The sample is intended to match the characteristics of the index – such as sectors, currencies, credit quality, capital structure, yield and duration. This allows it to replicate the intended risk of the index as well as to track its returns.
Using this approach, a bond index fund can condense an index made up of tens of thousands of individual securities into a portfolio of a few thousand bonds, all the while accurately tracking the performance and other key features of the benchmark.
But because it’s not just a case of buying every bond in the index, fixed income indexing is far from straightforward. Indeed, managing a bond index portfolio effectively involves a lot of active decisions.
Finding the right balance
As fully replicating a bond index is not cost effective, fixed income index fund managers strive to reach the optimal trade-off between cost and replication. As a result, they seek to minimise tracking error— which is a measure of the consistency of a fund’s excess return versus its benchmark over time—by matching key risk factors.
The sampling process lowers portfolio turnover and, as a result, transaction costs; at the same time, it allows the fund to achieve almost the same risk (and returns) as the index, without holding every bond.
This requires in-depth credit research by experienced teams of specialists to evaluate the creditworthiness and relative value of both corporate and government bond issuers so they can then create an optimised portfolio. This portfolio comprises the right mix of bonds that, combined, will broadly replicate the essential risk and return features of the benchmark without causing costs to become too high.
Adding value with a bond index fund
There are several ways that bond index fund managers can add value for investors, notably by using their scale, expertise and trading relationships to take advantage of opportunities in advance of changes in the underlying index.
Take the new issue market, for example. Issuers often offer concessions to entice investors to buy a new bond, with no transaction costs. The question is, do you buy the bond at the time of issue, taking advantage of any concessions and lower costs? Or do you wait for it to be included in the index at the end of the month, by which point it might have gained (or lost) value?

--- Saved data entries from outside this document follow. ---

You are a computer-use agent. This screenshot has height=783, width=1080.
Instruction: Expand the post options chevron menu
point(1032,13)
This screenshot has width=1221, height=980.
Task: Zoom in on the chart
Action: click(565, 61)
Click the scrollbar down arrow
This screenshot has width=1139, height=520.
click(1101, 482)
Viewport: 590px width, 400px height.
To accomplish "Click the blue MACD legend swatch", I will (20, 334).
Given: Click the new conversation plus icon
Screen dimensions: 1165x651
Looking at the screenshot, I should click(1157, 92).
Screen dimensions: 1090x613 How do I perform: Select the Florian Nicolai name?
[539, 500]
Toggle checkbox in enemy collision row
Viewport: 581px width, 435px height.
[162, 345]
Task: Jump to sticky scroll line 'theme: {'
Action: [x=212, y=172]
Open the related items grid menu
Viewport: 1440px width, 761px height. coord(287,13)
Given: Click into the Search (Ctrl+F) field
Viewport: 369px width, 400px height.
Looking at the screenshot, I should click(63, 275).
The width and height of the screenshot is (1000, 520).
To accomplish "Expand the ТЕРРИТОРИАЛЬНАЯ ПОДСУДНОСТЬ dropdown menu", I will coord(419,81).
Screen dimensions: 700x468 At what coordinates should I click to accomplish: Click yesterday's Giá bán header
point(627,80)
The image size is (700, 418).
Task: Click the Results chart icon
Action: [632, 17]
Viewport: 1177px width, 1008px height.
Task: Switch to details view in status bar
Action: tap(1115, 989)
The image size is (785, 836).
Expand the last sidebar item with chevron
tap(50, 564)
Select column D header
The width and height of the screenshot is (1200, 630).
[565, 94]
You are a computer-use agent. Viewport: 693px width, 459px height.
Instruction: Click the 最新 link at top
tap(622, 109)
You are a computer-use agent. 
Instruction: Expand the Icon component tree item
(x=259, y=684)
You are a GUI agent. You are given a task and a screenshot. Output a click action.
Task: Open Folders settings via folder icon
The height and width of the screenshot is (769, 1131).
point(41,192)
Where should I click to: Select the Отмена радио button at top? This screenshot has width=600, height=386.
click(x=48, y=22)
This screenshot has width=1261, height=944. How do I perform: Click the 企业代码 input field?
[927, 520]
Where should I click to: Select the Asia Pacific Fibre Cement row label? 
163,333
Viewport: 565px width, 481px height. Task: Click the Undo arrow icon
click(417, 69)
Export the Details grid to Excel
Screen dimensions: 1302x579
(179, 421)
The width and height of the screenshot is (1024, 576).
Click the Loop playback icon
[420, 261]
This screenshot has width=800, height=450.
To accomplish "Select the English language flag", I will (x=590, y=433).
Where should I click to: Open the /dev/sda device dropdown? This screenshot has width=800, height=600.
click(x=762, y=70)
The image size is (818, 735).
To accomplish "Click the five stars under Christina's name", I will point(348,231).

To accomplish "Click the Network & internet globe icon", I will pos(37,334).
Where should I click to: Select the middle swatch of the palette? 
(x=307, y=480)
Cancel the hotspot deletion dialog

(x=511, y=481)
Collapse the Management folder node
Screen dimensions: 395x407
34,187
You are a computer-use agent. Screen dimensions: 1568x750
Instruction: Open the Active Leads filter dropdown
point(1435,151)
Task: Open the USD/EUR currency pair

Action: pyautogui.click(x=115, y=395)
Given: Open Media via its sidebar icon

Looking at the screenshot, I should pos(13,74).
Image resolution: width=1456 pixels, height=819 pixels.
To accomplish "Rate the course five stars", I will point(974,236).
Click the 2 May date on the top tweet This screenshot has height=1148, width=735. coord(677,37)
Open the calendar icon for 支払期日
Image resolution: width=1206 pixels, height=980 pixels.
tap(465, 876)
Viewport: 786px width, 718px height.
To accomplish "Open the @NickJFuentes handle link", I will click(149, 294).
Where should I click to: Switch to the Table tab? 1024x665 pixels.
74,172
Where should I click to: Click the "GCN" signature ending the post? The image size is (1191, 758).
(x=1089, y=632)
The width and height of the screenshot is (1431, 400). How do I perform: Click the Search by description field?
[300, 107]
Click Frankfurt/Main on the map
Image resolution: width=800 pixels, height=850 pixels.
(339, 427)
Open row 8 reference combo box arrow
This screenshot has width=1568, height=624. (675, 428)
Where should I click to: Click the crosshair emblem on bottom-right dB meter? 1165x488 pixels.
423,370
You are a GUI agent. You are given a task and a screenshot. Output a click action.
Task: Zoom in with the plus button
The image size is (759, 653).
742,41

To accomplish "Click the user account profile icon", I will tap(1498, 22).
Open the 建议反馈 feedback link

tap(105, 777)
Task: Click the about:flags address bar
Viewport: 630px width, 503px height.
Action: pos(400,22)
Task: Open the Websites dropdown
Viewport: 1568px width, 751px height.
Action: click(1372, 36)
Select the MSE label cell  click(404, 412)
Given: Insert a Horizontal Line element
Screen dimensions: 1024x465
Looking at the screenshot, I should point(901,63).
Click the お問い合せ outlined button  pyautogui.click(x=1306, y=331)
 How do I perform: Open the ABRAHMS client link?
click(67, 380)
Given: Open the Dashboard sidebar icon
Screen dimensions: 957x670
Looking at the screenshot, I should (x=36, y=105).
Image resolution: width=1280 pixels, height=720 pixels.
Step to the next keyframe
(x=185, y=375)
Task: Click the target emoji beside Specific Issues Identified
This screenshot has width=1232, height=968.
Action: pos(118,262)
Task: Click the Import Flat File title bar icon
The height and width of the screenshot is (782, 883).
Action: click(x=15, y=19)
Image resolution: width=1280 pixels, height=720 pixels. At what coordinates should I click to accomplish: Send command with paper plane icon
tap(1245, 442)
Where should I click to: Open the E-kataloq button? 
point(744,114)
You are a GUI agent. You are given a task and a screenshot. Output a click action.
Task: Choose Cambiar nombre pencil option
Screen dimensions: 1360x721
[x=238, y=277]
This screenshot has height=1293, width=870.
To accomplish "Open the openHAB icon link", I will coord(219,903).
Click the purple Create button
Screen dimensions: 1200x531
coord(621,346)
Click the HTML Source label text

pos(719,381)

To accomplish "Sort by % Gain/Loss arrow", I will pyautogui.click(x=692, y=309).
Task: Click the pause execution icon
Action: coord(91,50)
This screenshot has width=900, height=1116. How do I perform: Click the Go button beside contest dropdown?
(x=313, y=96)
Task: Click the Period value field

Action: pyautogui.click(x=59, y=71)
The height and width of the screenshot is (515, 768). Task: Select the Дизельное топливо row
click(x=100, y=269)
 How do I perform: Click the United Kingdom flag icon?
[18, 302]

Similarly, should an index fund proactively buy or sell bonds before they are included or excluded from benchmarks as a result of ratings upgrades and downgrades? The answers will depend on the circumstances of the particular issue or index inclusions or exclusions, and decisions like these are at the discretion of the fund management team. For example, the forced selling that may occur as bonds migrate down from one rating to another can potentially create valuations that deviate from fundamental value, which can present opportunities for both sophisticated index fund managers as well as active funds.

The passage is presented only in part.